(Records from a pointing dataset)
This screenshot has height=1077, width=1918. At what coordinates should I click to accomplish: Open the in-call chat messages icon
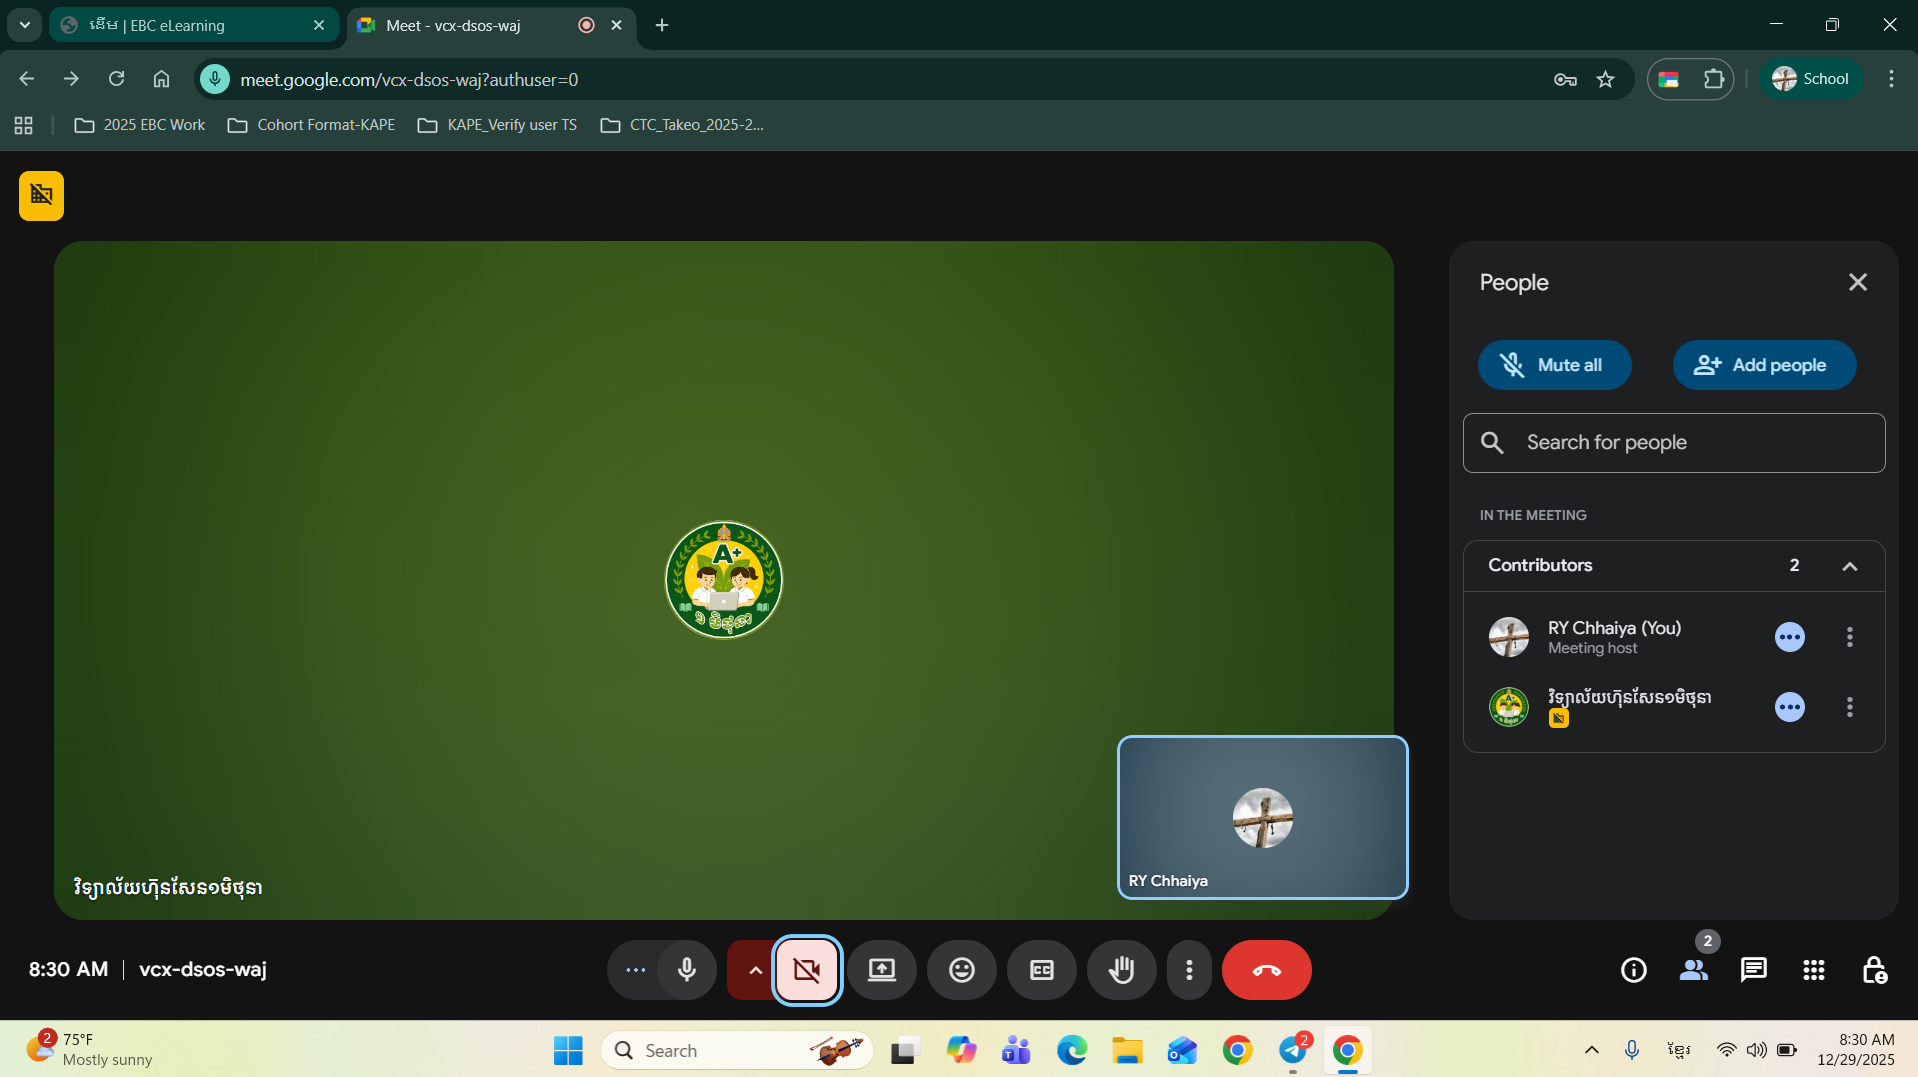tap(1753, 969)
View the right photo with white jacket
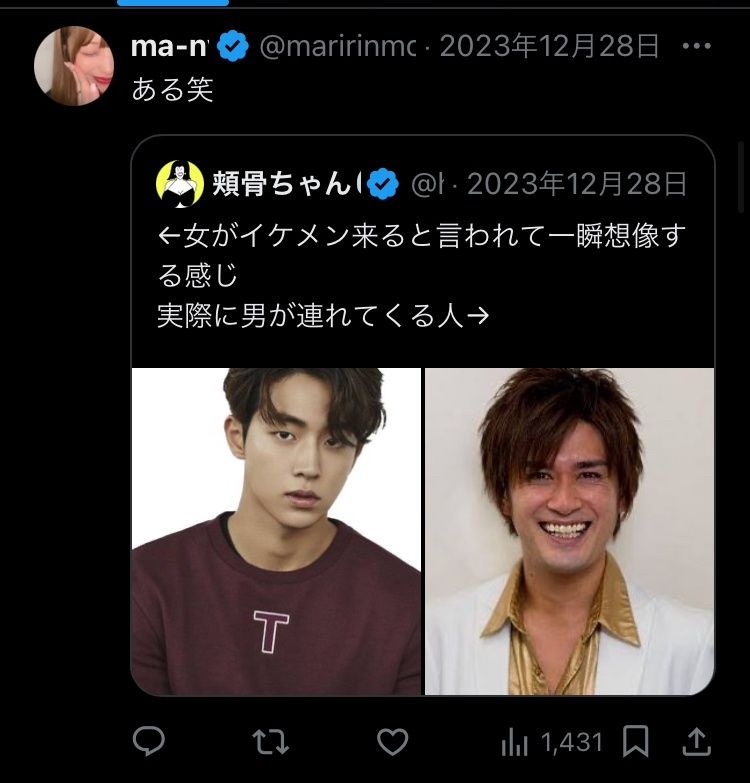Image resolution: width=750 pixels, height=783 pixels. 569,531
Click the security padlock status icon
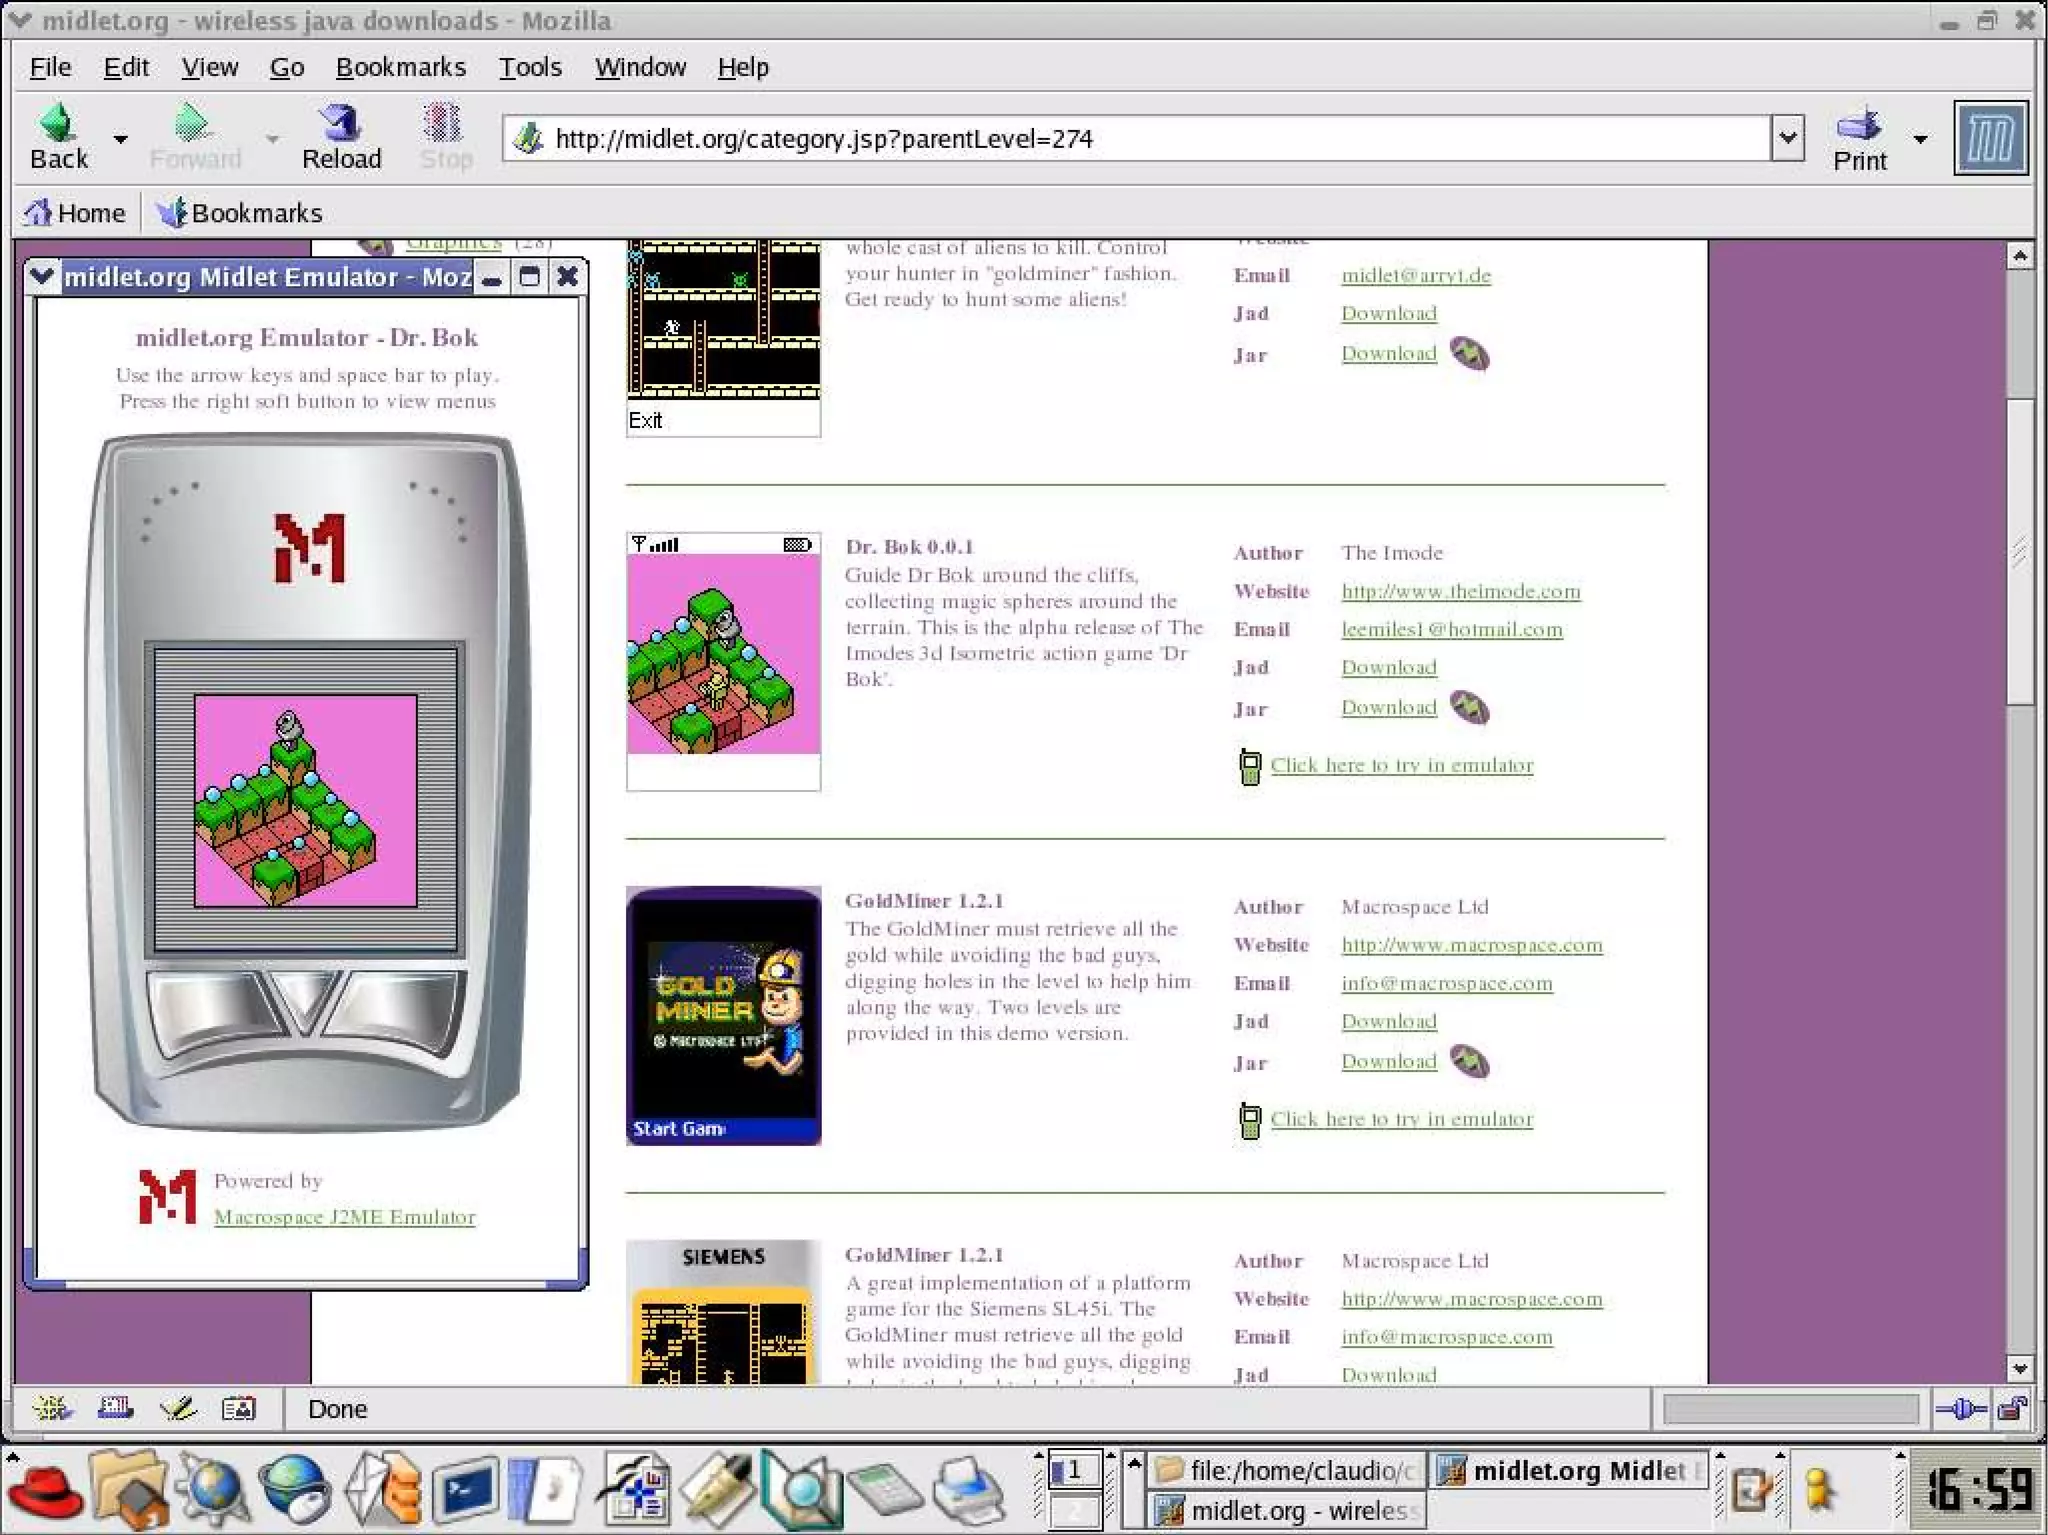This screenshot has height=1535, width=2048. 2012,1410
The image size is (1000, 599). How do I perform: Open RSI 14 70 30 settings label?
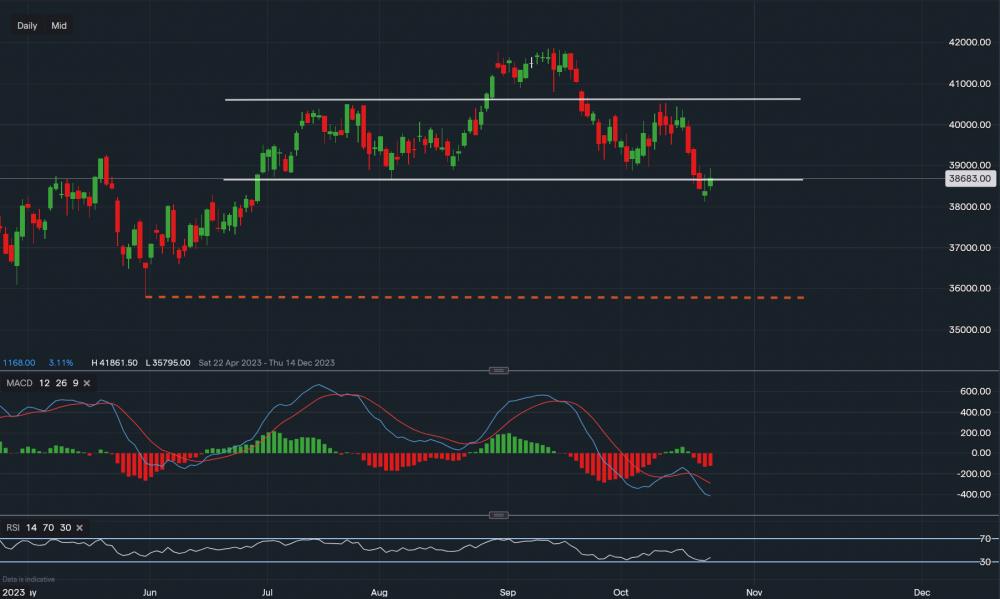click(38, 527)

• [WORK REQUIRED]
Write out the records again with "Open" replaced by "Launch" and everything else unchanged. Leave the pictures out.

• [RESPONSE TO THE TASK]
This screenshot has height=1077, width=1918. At what coordinates should I click to accomplish: Launch the in-call chat messages icon
tap(1753, 969)
View the right photo with white jacket
Image resolution: width=750 pixels, height=783 pixels. 569,531
Click the security padlock status icon
This screenshot has height=1535, width=2048. 2012,1410
The image size is (1000, 599). How do I perform: Launch RSI 14 70 30 settings label?
click(38, 527)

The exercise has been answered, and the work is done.